Papers submitted to ICDAR 2021
In September 2021, the 16th International Conference on Document Analysis and Recognition (ICDAR) will take place in Lausanne, Switzerland. For the PERO project, we sent three papers to this conference and all them were also accepted. The first article deals with text line detection using a neural network model called ParseNet. The second article focuses on the ability to switch between different outputs of a neural network-based text recognizer using a Transcription-Style block. The last article presents a strategy for effective use of large amounts of unannotated data from a target domain when training a text recognizer.
The EGO-DOK project
The Military Historical Institute in Prague (VHÚ) has launched the EGO-DOK project, the aim of which is to digitize historical documents. After obtaining and scanning documents from institutions or private persons, the obtained data are processed using tools developed within the PERO project. The results of the processing are then handed over to the owner of the document and are also published in the Digital Study Room of the Ministry of Defense of the Czech Republic, similarly to the already processed military diaries.

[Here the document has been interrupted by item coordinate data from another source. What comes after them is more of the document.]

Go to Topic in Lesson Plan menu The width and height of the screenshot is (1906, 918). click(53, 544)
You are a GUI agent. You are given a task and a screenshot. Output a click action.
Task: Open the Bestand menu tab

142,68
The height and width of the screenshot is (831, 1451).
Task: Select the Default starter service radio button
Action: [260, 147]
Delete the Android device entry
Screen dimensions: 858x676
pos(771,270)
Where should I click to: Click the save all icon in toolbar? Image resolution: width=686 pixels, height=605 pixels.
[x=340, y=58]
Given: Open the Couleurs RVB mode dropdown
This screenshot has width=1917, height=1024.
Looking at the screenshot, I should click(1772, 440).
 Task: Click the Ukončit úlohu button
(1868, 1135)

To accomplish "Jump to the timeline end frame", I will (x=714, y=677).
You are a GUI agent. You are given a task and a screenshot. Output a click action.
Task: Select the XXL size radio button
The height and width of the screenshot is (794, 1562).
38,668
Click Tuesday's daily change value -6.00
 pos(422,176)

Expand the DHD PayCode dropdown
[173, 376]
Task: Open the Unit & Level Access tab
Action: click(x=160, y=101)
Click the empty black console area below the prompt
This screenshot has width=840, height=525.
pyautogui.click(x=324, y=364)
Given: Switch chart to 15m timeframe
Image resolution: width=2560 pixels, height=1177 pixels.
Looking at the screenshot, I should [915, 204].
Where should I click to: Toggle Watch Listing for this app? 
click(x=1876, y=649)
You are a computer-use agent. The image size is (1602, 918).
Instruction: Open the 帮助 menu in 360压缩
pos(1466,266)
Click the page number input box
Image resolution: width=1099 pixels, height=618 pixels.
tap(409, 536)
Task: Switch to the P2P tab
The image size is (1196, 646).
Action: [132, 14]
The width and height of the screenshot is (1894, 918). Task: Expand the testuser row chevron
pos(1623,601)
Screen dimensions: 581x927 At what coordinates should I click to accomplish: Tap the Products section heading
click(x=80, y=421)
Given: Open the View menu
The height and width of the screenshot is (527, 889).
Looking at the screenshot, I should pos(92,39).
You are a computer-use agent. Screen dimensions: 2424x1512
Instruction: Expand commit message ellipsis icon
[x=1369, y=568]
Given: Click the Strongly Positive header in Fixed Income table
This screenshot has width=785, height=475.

One of the organizations that use the services of our PERO-OCR automatic handwritten transcription software is Military Historical Institute in Prague (VHÚ). The result of this cooperation is a digitized military diary, which has already been imported into the Digital Study Room of the Ministry of Defense of the Czech Republic. "Můj Deňik", as this document is named, dates back to the First World War. The diary was processed using tools developed within the PERO project, and after importing into the Digital Study Room, it is possible to search in its content, or download the content of individual pages of the diary.